▸ WHAT THIS TASK INVOLVES
Every line of the material below that holds the string "will" should be copied.
##########
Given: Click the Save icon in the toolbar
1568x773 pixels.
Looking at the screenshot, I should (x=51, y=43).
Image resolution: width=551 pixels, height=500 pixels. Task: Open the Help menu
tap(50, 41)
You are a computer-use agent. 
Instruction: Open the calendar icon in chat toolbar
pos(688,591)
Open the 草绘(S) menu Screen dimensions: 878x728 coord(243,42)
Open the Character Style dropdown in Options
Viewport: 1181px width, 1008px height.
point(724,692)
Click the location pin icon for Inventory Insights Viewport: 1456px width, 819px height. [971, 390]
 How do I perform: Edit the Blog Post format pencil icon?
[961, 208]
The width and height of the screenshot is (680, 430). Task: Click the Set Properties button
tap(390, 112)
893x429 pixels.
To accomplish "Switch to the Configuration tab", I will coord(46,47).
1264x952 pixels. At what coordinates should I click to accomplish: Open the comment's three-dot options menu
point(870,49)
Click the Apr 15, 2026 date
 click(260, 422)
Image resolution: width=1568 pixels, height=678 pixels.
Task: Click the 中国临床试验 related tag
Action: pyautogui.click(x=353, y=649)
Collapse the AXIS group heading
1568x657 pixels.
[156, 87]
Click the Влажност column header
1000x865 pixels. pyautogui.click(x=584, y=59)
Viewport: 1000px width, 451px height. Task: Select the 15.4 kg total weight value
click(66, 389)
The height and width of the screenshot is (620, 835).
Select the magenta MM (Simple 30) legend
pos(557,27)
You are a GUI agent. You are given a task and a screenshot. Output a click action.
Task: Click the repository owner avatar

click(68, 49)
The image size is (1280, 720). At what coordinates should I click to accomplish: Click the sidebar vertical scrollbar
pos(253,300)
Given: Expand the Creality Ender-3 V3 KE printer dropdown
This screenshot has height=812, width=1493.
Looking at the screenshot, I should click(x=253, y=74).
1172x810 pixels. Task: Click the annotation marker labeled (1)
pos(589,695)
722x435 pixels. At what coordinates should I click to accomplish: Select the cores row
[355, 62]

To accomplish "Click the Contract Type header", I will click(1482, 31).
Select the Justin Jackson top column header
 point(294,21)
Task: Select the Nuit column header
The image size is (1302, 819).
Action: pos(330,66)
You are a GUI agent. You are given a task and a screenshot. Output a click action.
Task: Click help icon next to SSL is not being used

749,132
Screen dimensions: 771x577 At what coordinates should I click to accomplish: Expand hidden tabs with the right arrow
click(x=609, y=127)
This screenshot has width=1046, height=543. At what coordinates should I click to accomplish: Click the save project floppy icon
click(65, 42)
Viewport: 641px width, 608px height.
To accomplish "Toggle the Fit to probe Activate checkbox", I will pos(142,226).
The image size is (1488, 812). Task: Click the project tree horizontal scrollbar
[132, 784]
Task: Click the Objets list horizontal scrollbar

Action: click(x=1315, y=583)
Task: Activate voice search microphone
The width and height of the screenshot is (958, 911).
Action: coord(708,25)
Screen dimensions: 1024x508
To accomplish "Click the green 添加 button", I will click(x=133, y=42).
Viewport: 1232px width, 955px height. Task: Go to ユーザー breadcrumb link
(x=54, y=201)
##########
▸ REPLY
To accomplish "Switch to the Configuration tab", I will coord(46,47).
To accomplish "Click the Contract Type header", I will click(1482, 31).
To accomplish "Toggle the Fit to probe Activate checkbox", I will pos(142,226).
To accomplish "Click the green 添加 button", I will click(x=133, y=42).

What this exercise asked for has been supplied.